INPUT:
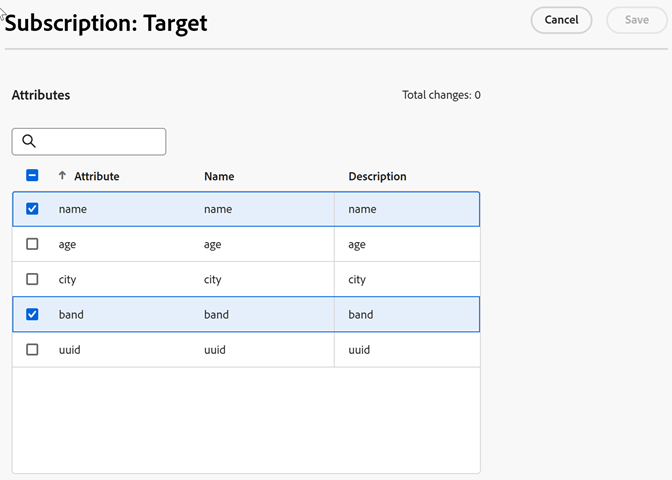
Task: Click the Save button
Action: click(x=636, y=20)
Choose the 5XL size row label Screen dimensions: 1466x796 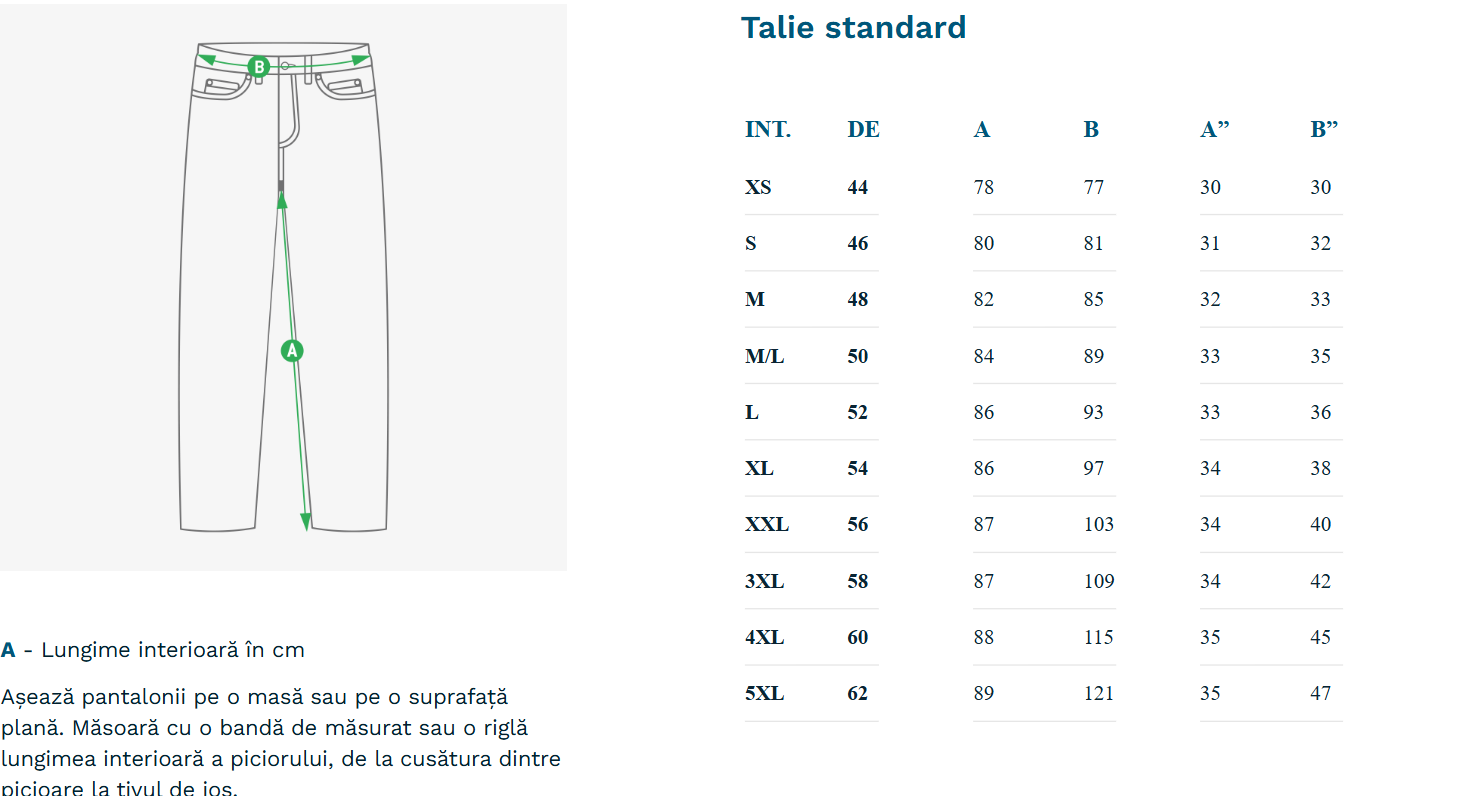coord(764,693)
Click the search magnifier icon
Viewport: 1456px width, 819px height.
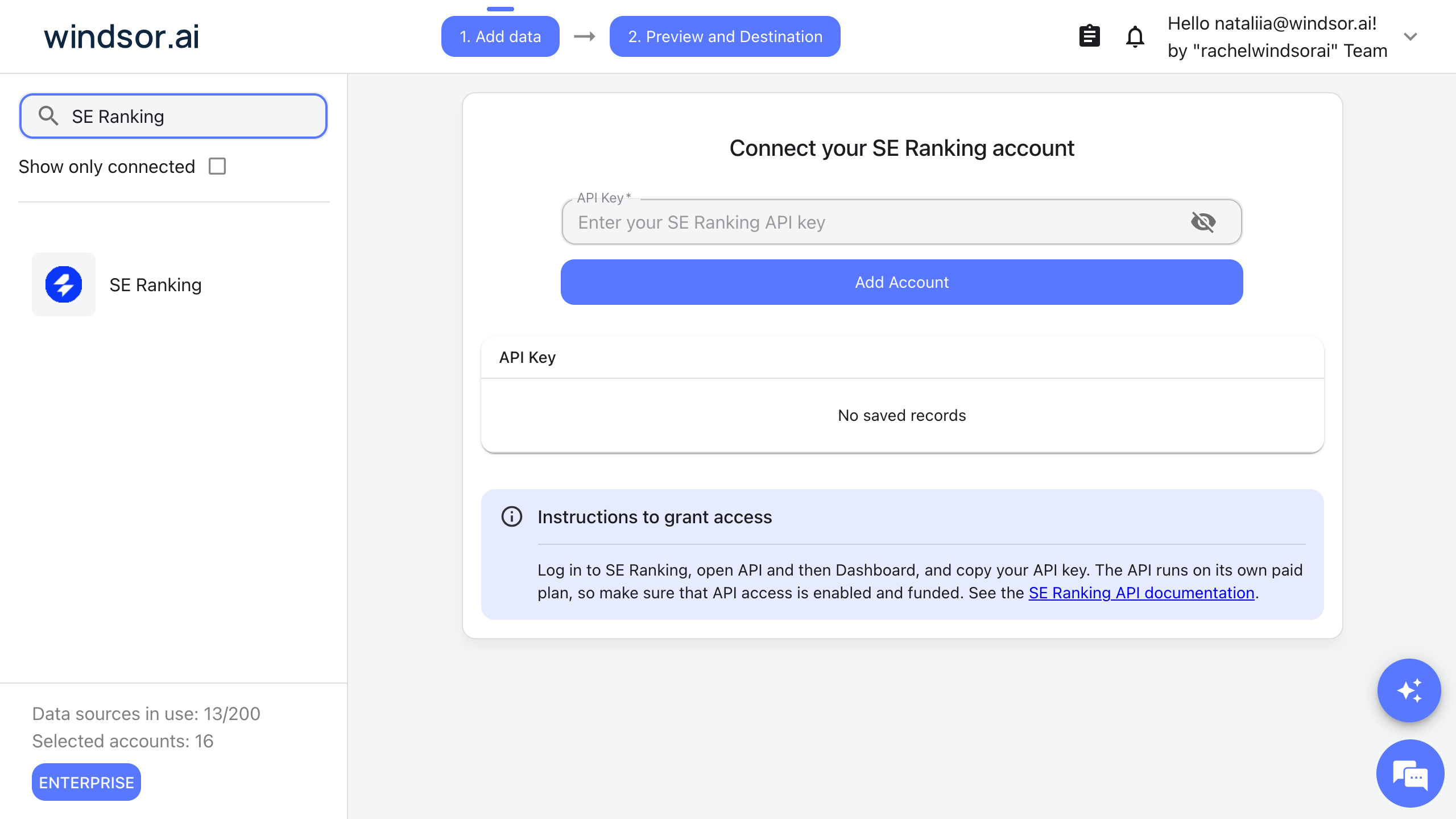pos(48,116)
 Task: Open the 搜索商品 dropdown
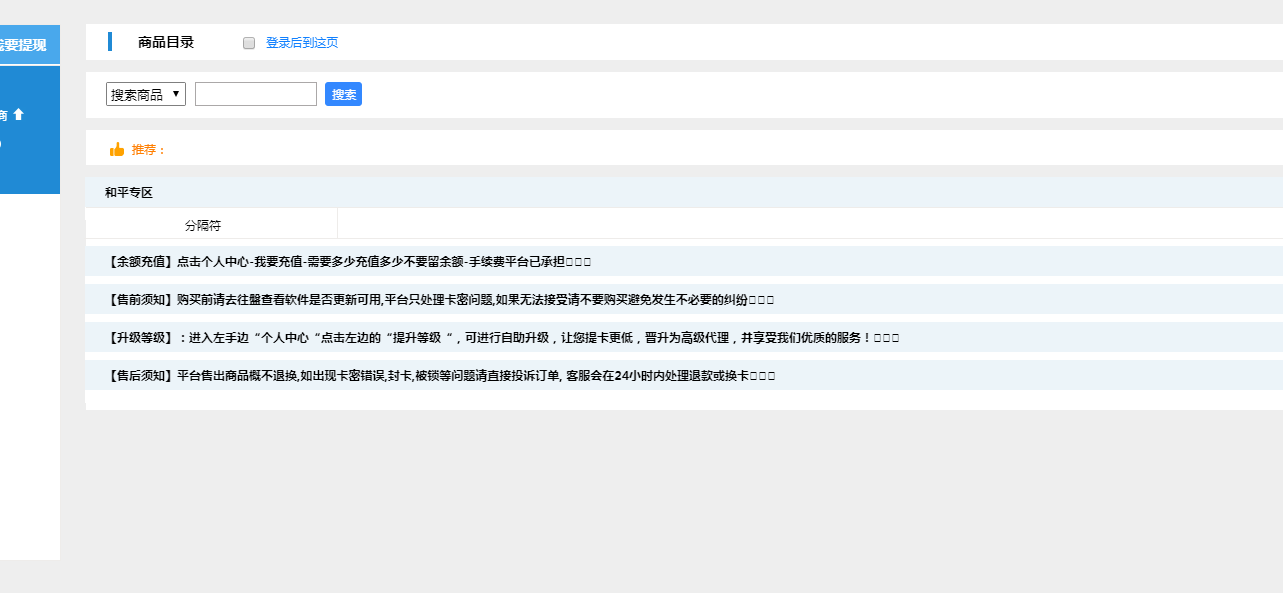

WHAT IS REQUIRED: Restate word for word only the lines that run from the line holding "Click the search magnifier icon" to the end of the data, both ends kept, leaving every picture out.

THE ANSWER:
Click the search magnifier icon
Viewport: 1456px width, 819px height.
pos(48,116)
 Task: Open the 搜索商品 dropdown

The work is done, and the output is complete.